I asked myself today why I was dreading to go so much. I think it was the thought of leaving my normal day-to-day routine, getting up and working, getting up and doing whatever I wanted for the day, seeing my friends and coming home late, etc. Living at Cobourg I wasn't able to be as free, and was a little out of my comfort zone. I really had no idea how it was all going to turn out, which ended in me expecting the worst.
I am rooming with Retica which I am very happy about. We bought little blow up boats from Zellers and went in them yesterday near flat rock. I sat in mine the wrong way and huge amounts of water pilled in and within moments Retica's boat capsized lol. We tied out boats together so we would be safe and ended up making it pretty far.
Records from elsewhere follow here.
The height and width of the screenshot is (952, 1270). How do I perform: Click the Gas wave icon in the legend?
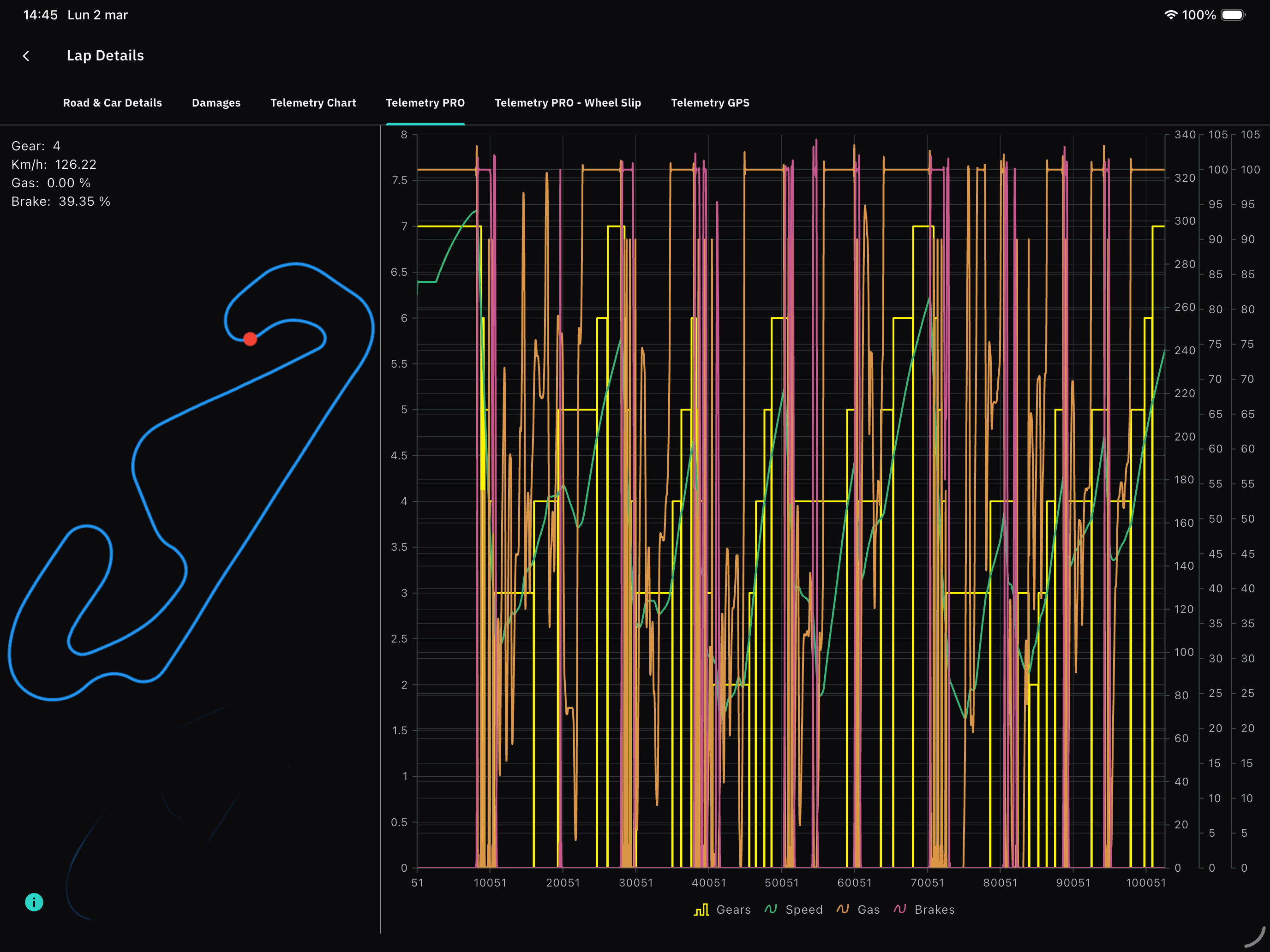842,910
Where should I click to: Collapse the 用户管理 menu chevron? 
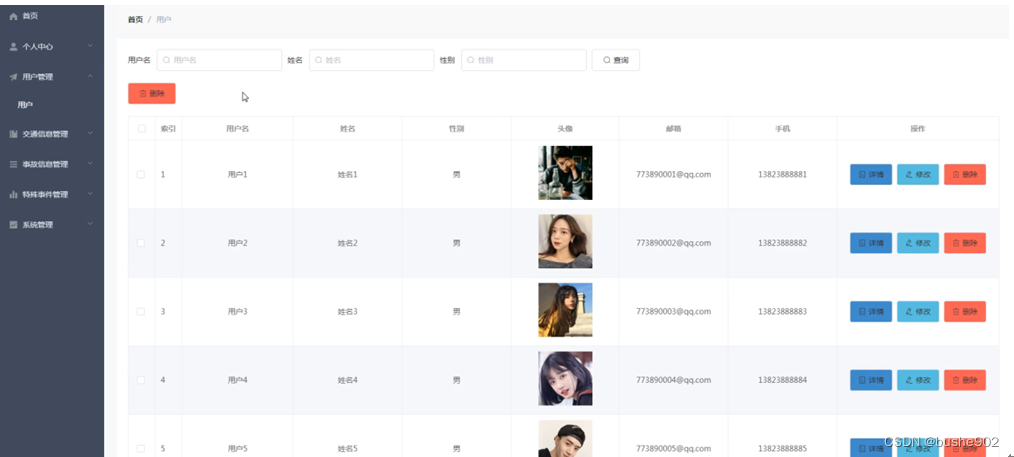click(90, 76)
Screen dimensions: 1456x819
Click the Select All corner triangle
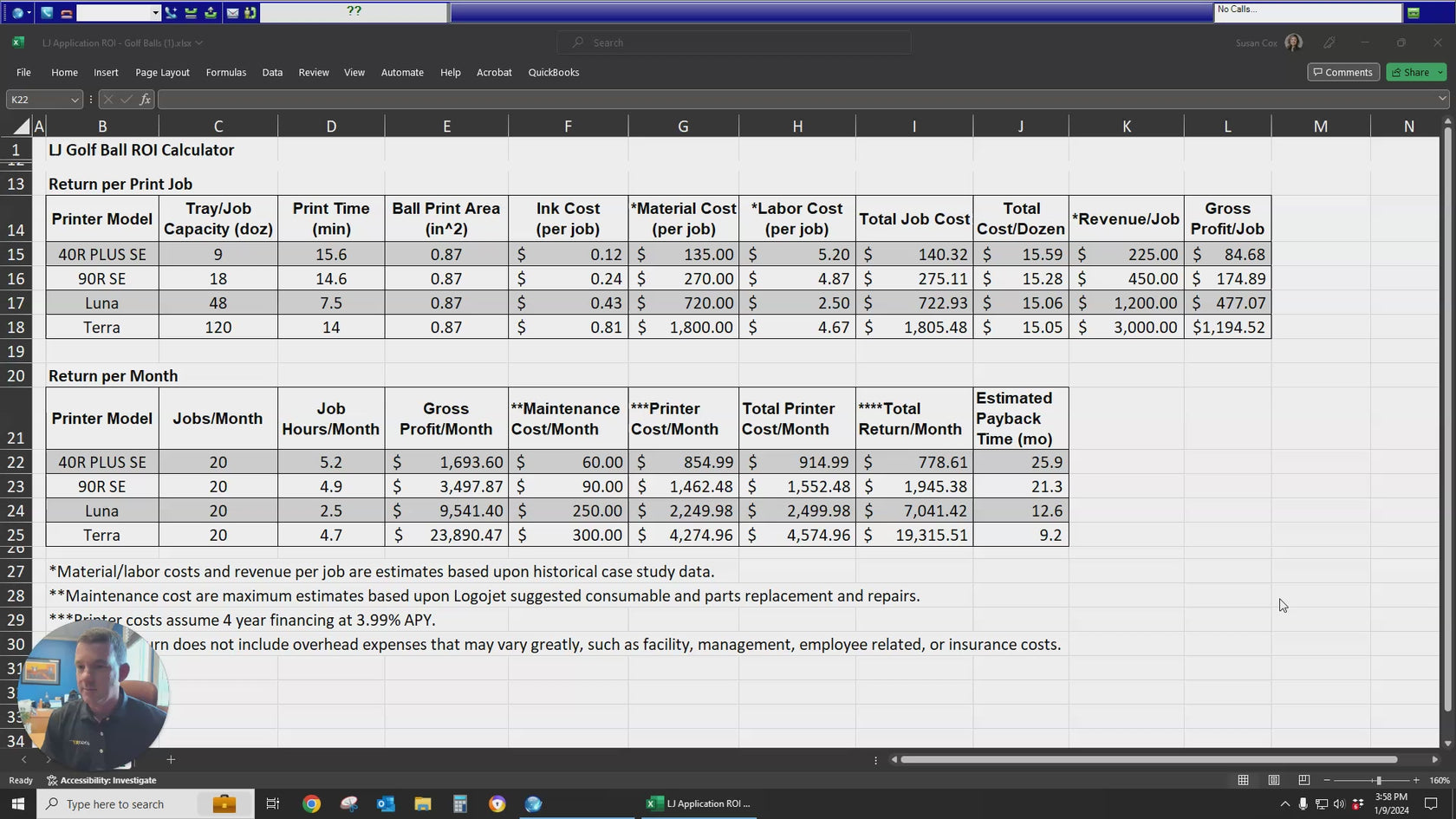(21, 127)
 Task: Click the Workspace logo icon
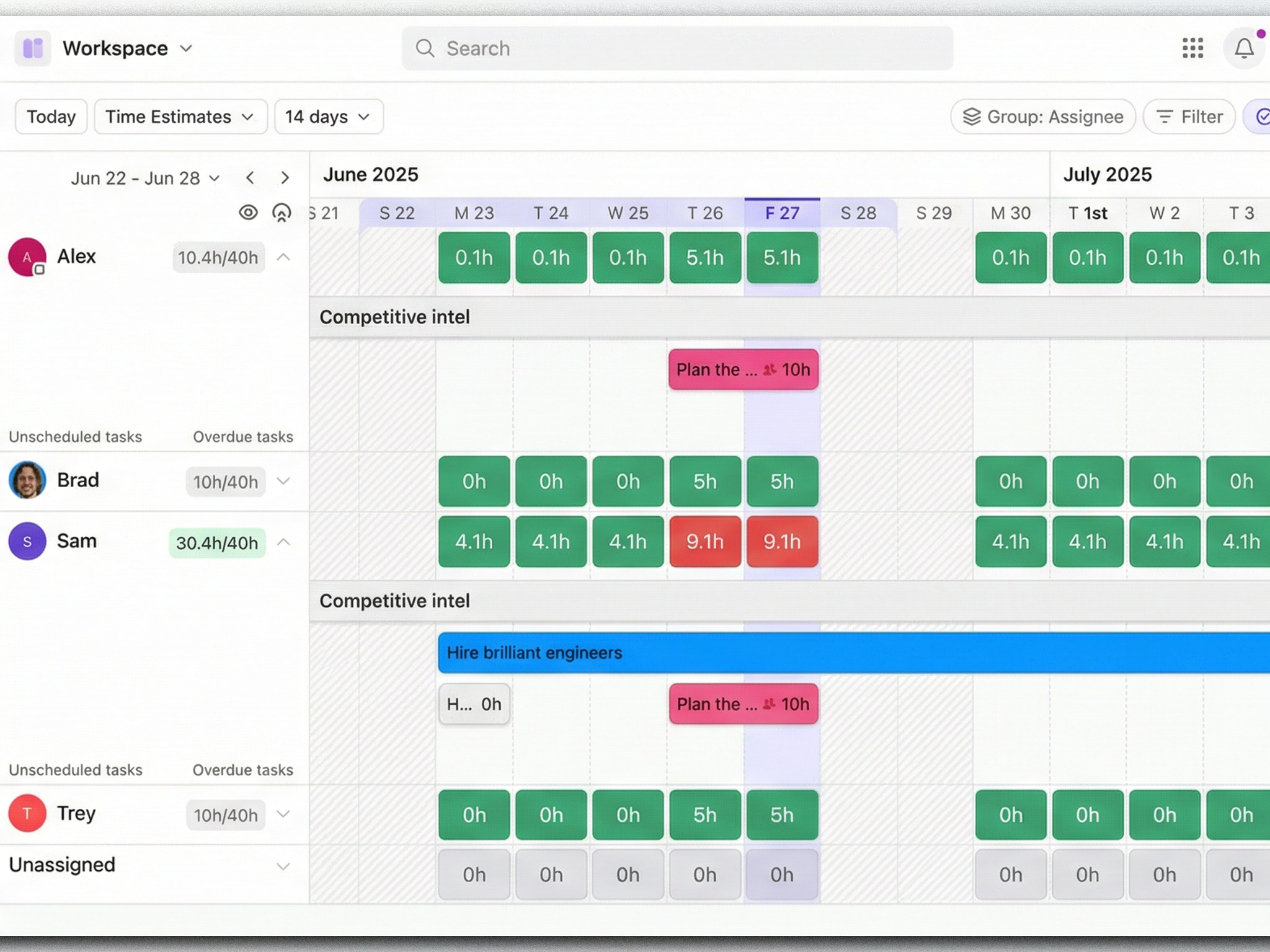point(33,48)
I am the cashier in the Gables and will also be doing food prep. I was in charge of making banana bread on the first night and it looked legit when it came out of the oven. Andrea later was taking it out of the pan and cutting it into slices to prep for the morning when the top of the bread collapsed. So after that I'm not sure on how many more baking tasks I will be offered.
Cobourg is beautiful. Waking up to bright sunshine over the water is breath taking. Yeah sure there are loud obnoxious trains that keep you up all evening, huge swarms of mosquitoes, and really hot cottages, but when you take a step back you see there are so many more good things about it that weigh everything else out. Coming home this afternoon was so weird, I was actually a little disappointed. I'm starting to get used to Lakeshore and the people and the atmosphere. Pickering and Cobourg aren't that far away, but are totally two completely different worlds. I feel like Cobourg is so safe, I just have a feeling of safety and happiness when I am there. I feel so far away from many things and many people - and yes sometimes that does get lonely but in ways it's also nice.
There is something about Cobourg that always puts a smile on my face and a sense of happiness inside of me. Yeah my job may not be that glamours, but I'm gonna do everything in my power to make the best of my summer job there.
On the way home I heard that Michael Jackson has died. I am so deeply deeply sad about it and so are my parents. He is known to so many people and will always be remembered as such a great and huge performer. I'm still so shocked and sad about this. It just amazes me to see how much of an impact he has had on so many people... it's incredible.